Pour la Chaire UNESCO en transmission culturelle chez les Premiers Peuples comme dynamique de mieux-être et d’empowerment, la volonté de décoloniser la recherche doit reposer avant tout sur la parole autochtone qui doit s’incarner à toutes les étapes de la recherche, incluant celle de la gouvernance. Dans les lignes qui suivent, nous présentons les étapes de concertation qui ont mené à la création du programme et du mode de fonctionnement de la chaire, présentée aux différentes parties prenantes comme étant une coquille vide à remplir à partir des réponses à une question simple : que devrait être cette chaire ? Soulignons que si la question est simple, créer un contexte de recherche qui permette de la poser se révèle plutôt difficile, les subventionnaires exigeant une description exhaustive du programme de recherche avant que le processus de concertation puisse débuter − un non-sens dans le cadre de véritables projets collaboratifs. Dans le cadre du dépôt du dossier à l’UNESCO, afin de contourner cet écueil, le programme de recherche se basait sur l’expérience acquise depuis plusieurs années au sein du projet Design et culture matérielle, plutôt que sur un programme précis, donnant ainsi une légitimité au processus proposé. Deux grands axes de recherche furent alors proposés, soit : « le développement durable et viable par la concertation » et « l’empowerment par la création, la médiation et la transmission culturelles ».

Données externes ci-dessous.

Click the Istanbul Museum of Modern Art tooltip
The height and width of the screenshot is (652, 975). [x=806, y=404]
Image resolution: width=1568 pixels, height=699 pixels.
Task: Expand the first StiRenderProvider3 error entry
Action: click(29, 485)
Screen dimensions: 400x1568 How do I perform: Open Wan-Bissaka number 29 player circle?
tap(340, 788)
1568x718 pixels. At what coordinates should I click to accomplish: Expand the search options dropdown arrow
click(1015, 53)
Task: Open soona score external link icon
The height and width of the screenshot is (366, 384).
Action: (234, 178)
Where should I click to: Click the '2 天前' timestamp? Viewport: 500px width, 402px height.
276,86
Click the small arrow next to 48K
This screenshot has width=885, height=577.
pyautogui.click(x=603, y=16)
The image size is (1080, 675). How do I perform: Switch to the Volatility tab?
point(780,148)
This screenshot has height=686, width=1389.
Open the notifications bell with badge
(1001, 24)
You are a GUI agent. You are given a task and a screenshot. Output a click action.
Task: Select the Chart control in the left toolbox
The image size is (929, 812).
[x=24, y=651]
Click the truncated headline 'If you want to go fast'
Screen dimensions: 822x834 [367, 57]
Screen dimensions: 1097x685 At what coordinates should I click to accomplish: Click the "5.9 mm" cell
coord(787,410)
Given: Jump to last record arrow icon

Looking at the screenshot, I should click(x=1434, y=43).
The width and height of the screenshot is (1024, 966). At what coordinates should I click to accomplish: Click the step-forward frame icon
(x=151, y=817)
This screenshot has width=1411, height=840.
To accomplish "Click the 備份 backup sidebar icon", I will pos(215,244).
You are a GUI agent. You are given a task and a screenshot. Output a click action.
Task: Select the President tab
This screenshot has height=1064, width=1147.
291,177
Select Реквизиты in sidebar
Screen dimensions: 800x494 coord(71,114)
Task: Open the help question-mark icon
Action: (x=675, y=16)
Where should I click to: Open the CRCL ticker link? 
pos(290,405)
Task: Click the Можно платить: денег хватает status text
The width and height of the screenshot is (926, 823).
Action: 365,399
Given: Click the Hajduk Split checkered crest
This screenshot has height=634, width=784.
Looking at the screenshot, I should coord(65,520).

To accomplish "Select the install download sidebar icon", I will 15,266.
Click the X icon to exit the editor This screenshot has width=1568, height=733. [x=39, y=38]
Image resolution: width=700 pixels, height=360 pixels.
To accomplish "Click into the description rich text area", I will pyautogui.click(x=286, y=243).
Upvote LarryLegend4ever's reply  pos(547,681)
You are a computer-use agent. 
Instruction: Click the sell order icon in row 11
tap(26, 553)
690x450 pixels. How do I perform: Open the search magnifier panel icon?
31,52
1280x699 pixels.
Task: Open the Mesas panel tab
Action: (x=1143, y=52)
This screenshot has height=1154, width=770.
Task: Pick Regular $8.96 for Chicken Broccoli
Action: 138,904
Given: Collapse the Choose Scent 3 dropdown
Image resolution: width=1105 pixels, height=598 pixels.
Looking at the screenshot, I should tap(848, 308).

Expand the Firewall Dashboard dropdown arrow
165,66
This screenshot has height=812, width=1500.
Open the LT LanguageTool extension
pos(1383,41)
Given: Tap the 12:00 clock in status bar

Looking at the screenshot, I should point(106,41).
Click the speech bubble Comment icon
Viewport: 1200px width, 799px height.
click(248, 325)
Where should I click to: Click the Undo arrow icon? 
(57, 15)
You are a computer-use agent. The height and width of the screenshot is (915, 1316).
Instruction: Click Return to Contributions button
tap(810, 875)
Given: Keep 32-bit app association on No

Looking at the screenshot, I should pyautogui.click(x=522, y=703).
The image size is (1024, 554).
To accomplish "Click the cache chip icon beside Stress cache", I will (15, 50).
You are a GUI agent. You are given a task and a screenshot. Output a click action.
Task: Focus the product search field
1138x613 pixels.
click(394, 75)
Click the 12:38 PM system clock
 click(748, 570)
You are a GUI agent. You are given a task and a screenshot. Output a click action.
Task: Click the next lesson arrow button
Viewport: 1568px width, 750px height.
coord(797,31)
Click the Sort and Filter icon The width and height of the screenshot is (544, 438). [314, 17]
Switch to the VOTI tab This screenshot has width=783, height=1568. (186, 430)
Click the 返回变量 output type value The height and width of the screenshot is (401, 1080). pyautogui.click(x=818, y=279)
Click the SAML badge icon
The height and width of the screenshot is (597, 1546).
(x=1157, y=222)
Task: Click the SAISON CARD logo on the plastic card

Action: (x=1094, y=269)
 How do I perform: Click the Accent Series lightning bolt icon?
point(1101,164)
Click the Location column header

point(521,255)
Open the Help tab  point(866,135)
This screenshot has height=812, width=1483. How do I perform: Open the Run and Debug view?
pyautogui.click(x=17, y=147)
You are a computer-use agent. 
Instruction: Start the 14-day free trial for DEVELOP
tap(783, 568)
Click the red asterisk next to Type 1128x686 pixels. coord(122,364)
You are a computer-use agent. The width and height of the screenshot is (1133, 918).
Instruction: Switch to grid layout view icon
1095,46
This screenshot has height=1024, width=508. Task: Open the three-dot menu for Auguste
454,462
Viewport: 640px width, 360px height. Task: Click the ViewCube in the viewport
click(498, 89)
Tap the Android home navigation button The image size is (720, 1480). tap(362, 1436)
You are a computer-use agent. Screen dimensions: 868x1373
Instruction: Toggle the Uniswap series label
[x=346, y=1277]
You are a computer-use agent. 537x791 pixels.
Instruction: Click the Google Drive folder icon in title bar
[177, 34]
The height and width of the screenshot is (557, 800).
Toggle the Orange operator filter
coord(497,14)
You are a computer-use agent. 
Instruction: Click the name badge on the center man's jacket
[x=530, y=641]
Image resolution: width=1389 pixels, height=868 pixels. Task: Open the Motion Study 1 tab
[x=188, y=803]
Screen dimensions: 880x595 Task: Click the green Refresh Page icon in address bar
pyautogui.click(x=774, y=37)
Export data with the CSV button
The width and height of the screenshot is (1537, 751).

La recherche doit davantage s’intéresser à nos actions

Reconnaitre nos recherches en communauté et les répertorier pour, ensuite, les inscrire dans un projet d’avenir en élaborant des politiques à partir des initiatives du milieu. Tout est là. Il faut savoir regarder et écouter, et cesser de toujours recommencer.

Jean St-Onge, innu, rencontre de réflexion des trois comités de la chaire, Wendake, février 2019

Un premier grand rassemblement d’une trentaine d’experts culturels issus de sept nations autochtones du Québec (Anishinabek, Atikamekw Nehirowisiwok, Innus, Inuit, Mi’gmaqs, Hurons-Wendat, Waban-Akis) s’est tenu sur trois jours en mai 2018. Les objectifs de cette rencontre étaient de formuler ensemble les grandes orientations de la chaire, d’en concevoir le programme de recherche, de valider une proposition de modèle de gouvernance élaboré au préalable par un comité autochtone et de mobiliser les acteurs du milieu pour réfléchir, en lien avec leur réalité et leurs expertises, aux actions à entreprendre à court et moyen terme. Un programme d’activités favorisant la création, la réflexion et l’expression fut conçu (UNESCO 2018). De manière à laisser libre cours à la parole autochtone, les chercheurs universitaires ne participèrent pas à cette étape de la démarche, mais furent plutôt invités à se joindre au groupe lors des repas, des activités en soirée et de la dernière plénière. En dépit de la déception et de l’incompréhension d’une minorité de chercheurs universitaires, il était impératif de ne pas placer nos partenaires autochtones dans une position où ils auraient eu l’impression d’être observés plutôt qu’écoutés, comme ils l’ont souvent vécu. Ils devaient être en position majoritaire et se sentir entièrement libres de s’exprimer. À mesure que la confiance se développa, les groupes de réflexion interculturels furent mis en place pour les étapes subséquentes.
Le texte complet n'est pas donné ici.